Tatiana Fedyk (Department of Accounting, University of San Francisco, San Francisco, California, USA)

International Journal of Accounting & Information Management

ISSN: 1834-7649

Article publication date: 2 May 2017




The purpose of this paper is to examine the way serial correlation in quarterly earnings forecast errors varies with firm and analyst attributes such as the firm’s industry and the analyst’s experience and brokerage house affiliation. Prior research on financial analysts’ quarterly earnings forecasts has documented serial correlation in forecast errors.


Finding that serial correlation in forecast errors is significant and seemingly independent of firm and analyst attributes, the consensus forecast errors are modeled as an autoregressive process. The model of forecast errors that best fits the data is AR(1), and the obtained autoregressive coefficients are used to predict consensus forecast errors.

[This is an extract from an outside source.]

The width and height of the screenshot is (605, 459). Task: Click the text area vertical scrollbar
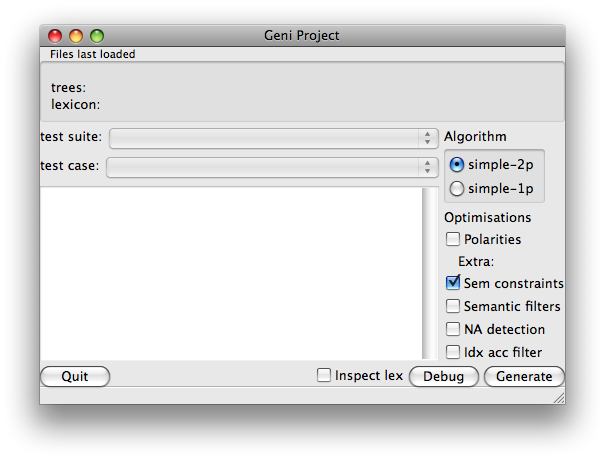coord(429,273)
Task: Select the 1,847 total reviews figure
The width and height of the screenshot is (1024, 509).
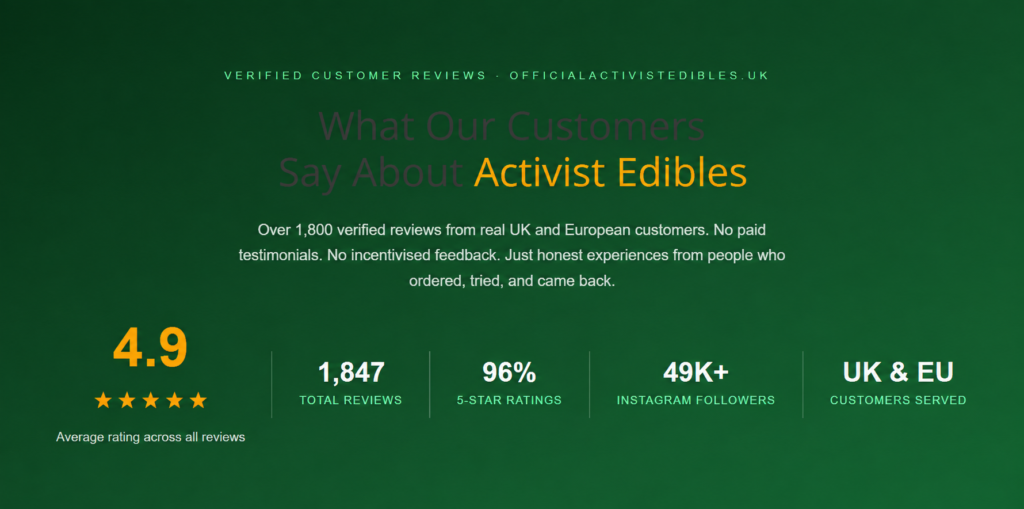Action: 351,372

Modeling the consensus forecast errors as an autoregressive process, the present study predicts future consensus forecast errors and proposes a series of refinements to the consensus.


These refinements were not presented in prior literature and can be useful to financial analysts and investors.



Fedyk, T. (2017), "Refining financial analysts’ forecasts by predicting earnings forecast errors", International Journal of Accounting & Information Management, Vol. 25 No. 2, pp. 256-272.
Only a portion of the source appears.